Emerging tools for experimenting with LLM agents include BabyAGI, AutoGPT, and GPT-Engineer. Among them, GPT-Engineer is closest to my own experiment. GPT-Engineer is a command line based tool that generates applications autonomously based on prompt files that you place in the skeleton of your application. What I find most fascinating about this tool is that it has a conversation with the user at the beginning, where it asks questions about the application and uses its reasoning skills to check if all information that is needed to program the app is present. Two downsides of the project that I found are that GPT-Engineer is a one-shot generation, so there is little opportunity for me to steer the development process. Furthermore, the produced code is not tested, so it sometimes does not start at all.

Introducing: JuniorDev-GPT

To contribute to the existing work and understand the topic of LLM agents better, I created a small PoC that I called JuniorDev-GPT. The idea of this tool is that it works like an autonomous junior developer by splitting the activities of a developer found by Mozannar et al. 2022 over multiple LLMs which interact similarly to the agents of Park et al. 2023.

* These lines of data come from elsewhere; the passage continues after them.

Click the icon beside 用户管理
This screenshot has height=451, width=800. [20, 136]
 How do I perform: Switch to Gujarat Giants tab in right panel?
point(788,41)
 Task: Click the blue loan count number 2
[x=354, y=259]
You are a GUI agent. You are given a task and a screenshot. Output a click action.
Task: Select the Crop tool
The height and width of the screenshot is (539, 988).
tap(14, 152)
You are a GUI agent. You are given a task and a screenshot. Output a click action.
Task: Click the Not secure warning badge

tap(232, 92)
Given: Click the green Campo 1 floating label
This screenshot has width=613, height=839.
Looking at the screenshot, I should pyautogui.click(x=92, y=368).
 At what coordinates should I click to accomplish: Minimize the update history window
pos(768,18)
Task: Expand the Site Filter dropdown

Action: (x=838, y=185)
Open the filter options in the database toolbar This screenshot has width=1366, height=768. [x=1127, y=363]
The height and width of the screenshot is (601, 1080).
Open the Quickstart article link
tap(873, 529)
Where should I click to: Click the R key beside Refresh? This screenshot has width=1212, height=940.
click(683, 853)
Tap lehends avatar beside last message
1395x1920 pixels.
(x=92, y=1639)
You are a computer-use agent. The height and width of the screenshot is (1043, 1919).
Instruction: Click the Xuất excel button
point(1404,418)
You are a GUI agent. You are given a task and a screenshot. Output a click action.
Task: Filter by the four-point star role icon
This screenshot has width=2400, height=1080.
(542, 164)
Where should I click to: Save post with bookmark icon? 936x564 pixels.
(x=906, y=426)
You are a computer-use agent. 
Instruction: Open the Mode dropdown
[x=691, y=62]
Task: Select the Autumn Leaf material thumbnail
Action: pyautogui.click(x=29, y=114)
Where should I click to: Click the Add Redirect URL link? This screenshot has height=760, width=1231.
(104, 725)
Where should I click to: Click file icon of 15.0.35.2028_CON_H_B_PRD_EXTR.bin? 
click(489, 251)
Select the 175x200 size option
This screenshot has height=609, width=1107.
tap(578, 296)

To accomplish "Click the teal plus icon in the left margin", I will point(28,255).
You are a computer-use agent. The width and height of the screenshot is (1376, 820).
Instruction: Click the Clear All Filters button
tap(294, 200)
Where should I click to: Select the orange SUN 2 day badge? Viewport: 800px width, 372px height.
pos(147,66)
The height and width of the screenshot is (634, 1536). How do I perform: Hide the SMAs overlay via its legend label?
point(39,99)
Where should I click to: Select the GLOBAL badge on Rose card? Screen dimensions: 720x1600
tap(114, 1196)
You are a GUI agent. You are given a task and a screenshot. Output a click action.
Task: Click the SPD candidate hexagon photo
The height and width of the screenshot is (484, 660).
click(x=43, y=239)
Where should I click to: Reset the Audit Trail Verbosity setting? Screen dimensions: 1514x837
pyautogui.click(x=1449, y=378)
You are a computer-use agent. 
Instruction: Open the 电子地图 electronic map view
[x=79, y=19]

A user can provide a starting prompt for an application and the team of LLMs included in JuniorDev-GPT will try to autonomously program, test and debug a fitting program in multiple iterations.

Key Learnings

Using LLM agents with ReAct reasoning patterns was difficult due to the unpredictable tool selection, tool inputs, and observation interpretation by the agents. Therefore, I switched to a fixed communication structure based on conversational interactions with the LLMs gpt-4, gpt-3.5-turbo-16k, and text-davinci-003.

The scope of a single LLM conversation is limited, but imitating human communication structures works well for achieving bigger goals. I prompted the LLMs to work in five different roles: product manager, programmer, quality inspector, application tester, and application debugger.

Iterations with increased complexity worked better than complex requests upfront. For example, the programming LLM has access to the previous version of the code and additionally gets an overview of open and completed features from the quality inspector. I found that the LLM responsible for programming is much more likely to produce working and complete code if it only has to adapt or add one small feature instead of many at a time.

Limitations

Reasoning barrier: The development works smoothly up to 3000 tokens or roughly 250 lines of code. Beyond that, the LLMs often make at least one mistake per answer, leading to an endless debugging loop.

Context barrier: GPT-3.5’s 16k token limit hampers communication; for example, if the debugger requests the full code and complete error report to fix a bug, the 16k token limit can be hit.

Improvement Ideas

To achieve a better overall performance, each of the LLMs could be developed further. For example, the LLM that is responsible for programming could split abstract programming tasks into small sub-conversations in order to generate high-level structures first and then add details later. The LLM that acts as a product owner LLM could also get access to visual data of the UI to judge the quality of the application better and steer future development in a useful direction (I did something similar to this by introducing a human into the loop here ).

Furthermore, the communication between the LLMs could be filtered to avoid excessive token usage. The LMM that acts as a debugger for instance could only receive the relevant code parts where errors occurred.

One could also introduce a new form of code representation so the agents do not use the actual code as context but as an abstraction. I read about using vectors for example to summarize long PDFs.

Finally, working with long-time storage would be interesting to extend the memory of the LLMs beyond the quite limited context window. Long-term memory could store all the code, but the LLM only loads what is relevant to the current task into the context window. I imagine this to be similar to how a computer shifts memory between RAM and hard drives.